● Exercise requirements
Taking the line that contains "Task: Select the temperature Off radio button" as the start and the last line of the data as the end, repeat exactly every line in that span, but no pictures.

=== Begin Enclosure ===

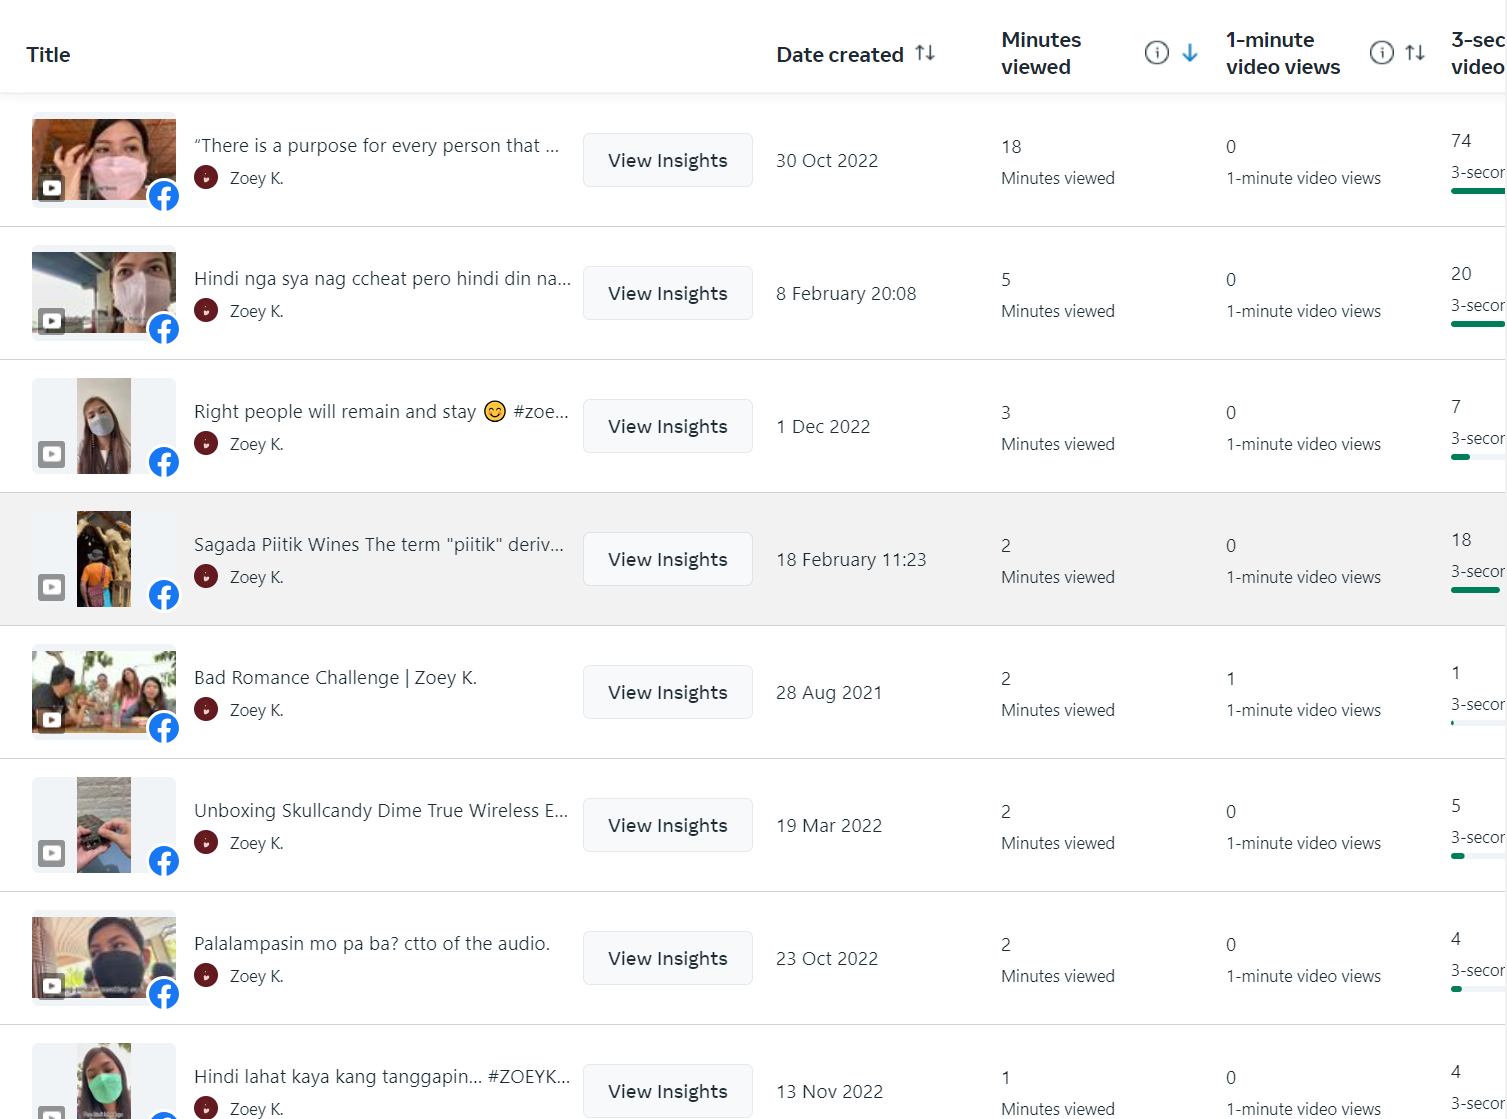Image resolution: width=1507 pixels, height=1119 pixels.
Task: Click the 1-minute video views info icon
Action: tap(1381, 53)
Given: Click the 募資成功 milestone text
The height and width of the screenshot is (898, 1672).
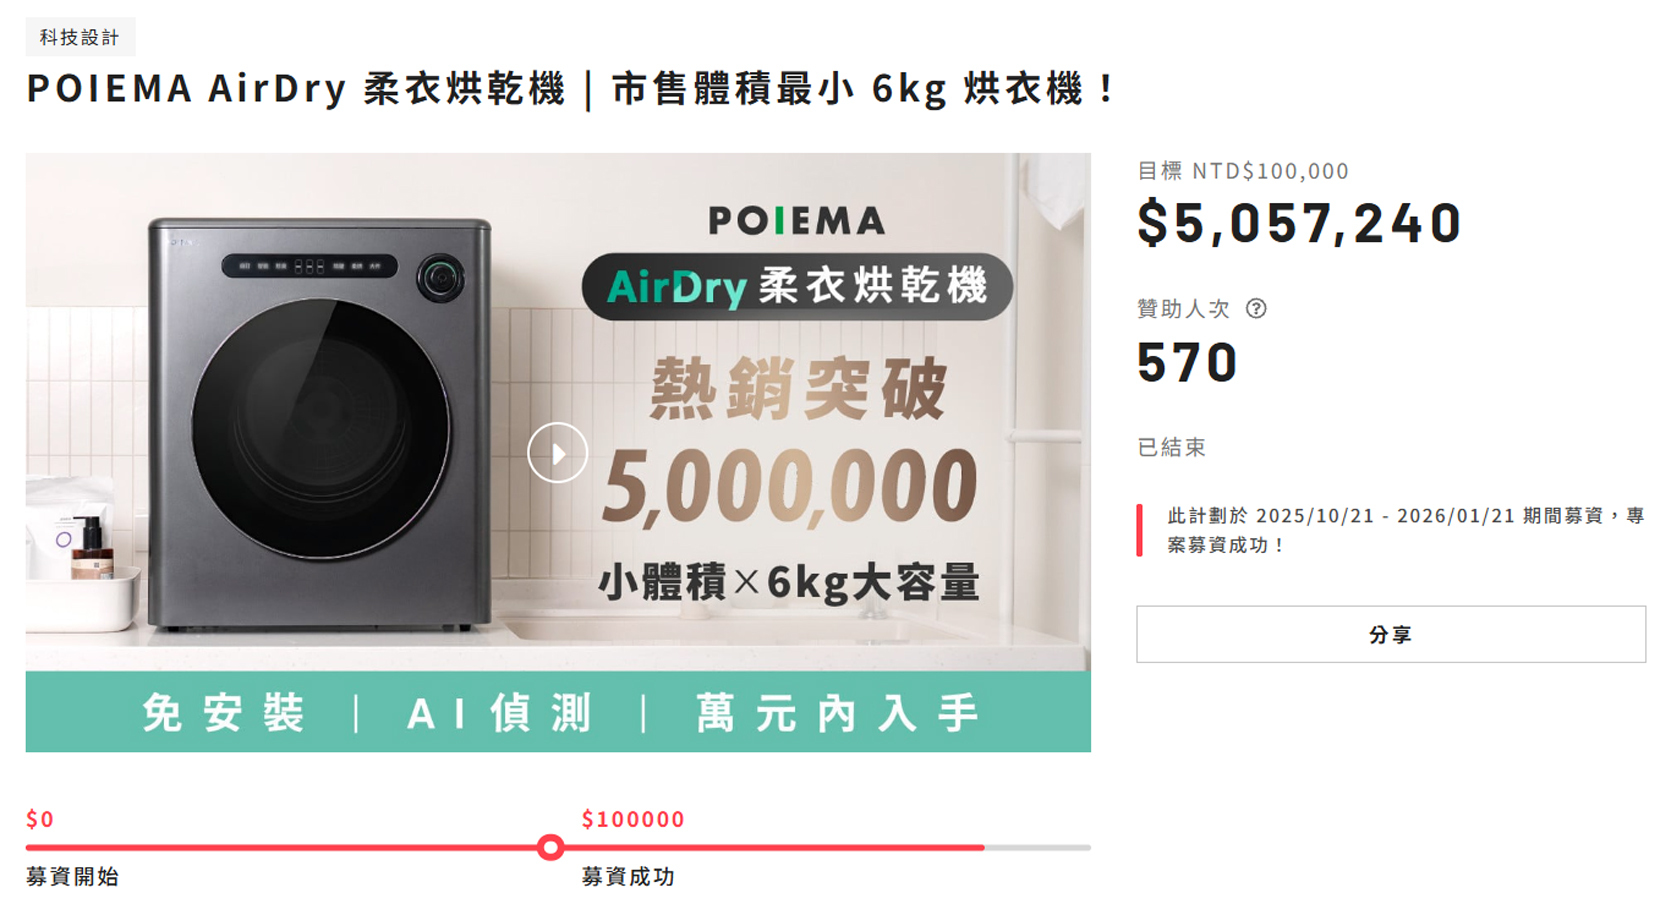Looking at the screenshot, I should (x=628, y=877).
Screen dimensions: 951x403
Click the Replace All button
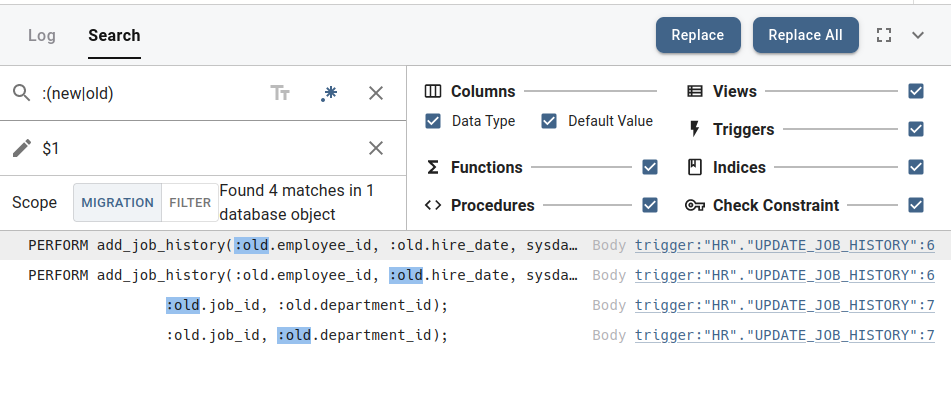(x=805, y=35)
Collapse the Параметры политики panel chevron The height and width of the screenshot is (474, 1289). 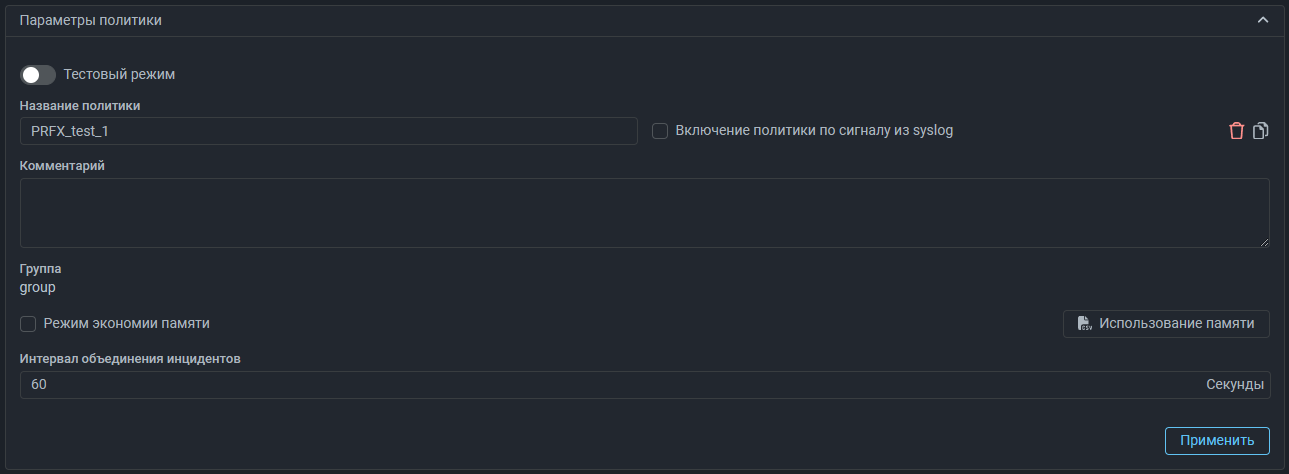(x=1263, y=20)

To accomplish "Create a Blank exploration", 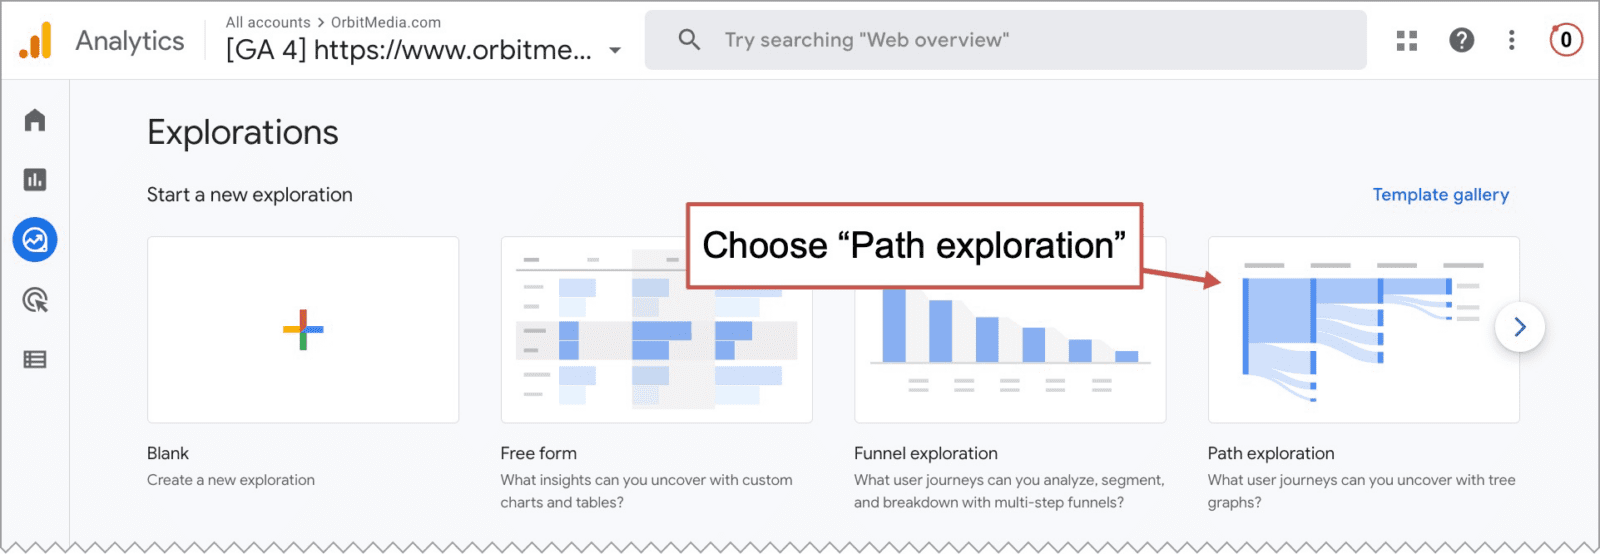I will pos(303,330).
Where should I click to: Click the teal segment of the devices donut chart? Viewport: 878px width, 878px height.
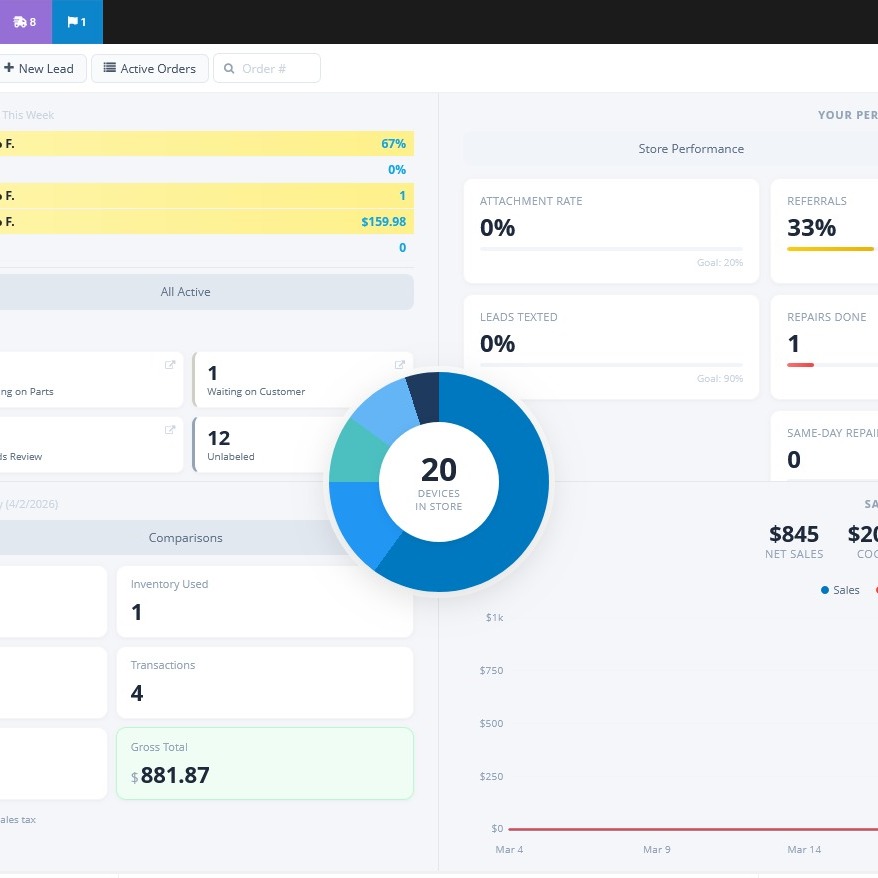tap(353, 447)
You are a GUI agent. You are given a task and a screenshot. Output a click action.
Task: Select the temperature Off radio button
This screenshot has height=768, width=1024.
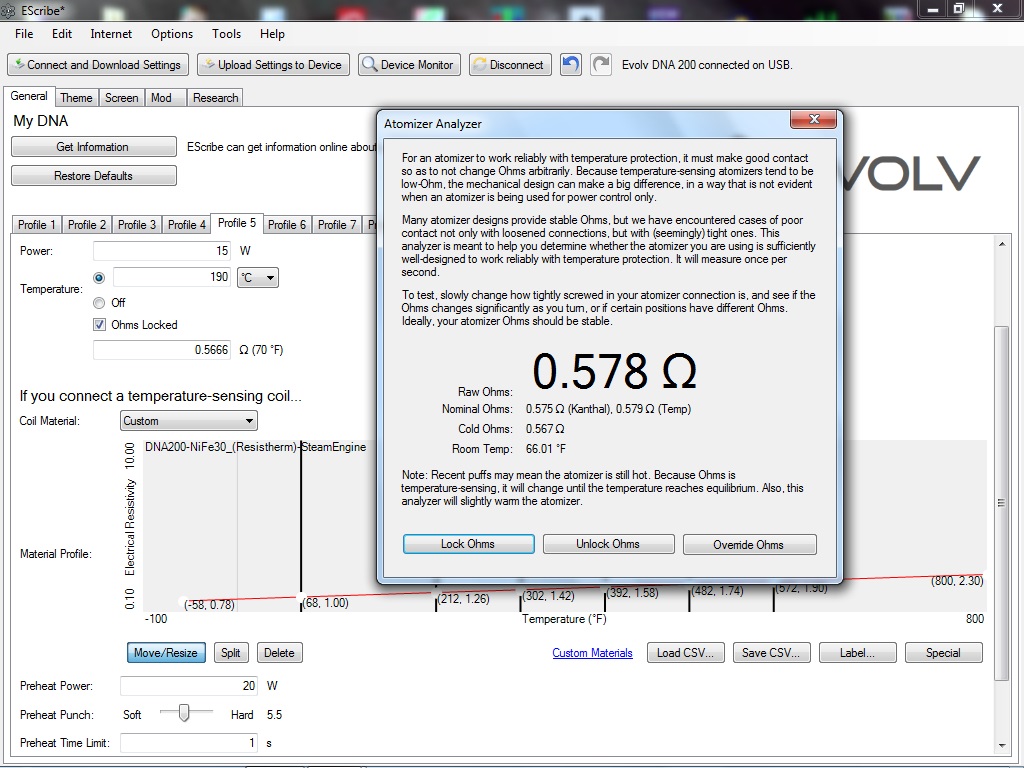[x=99, y=302]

=== End Enclosure ===

● Answer below
Task: Select the temperature Off radio button
This screenshot has height=768, width=1024.
[x=99, y=302]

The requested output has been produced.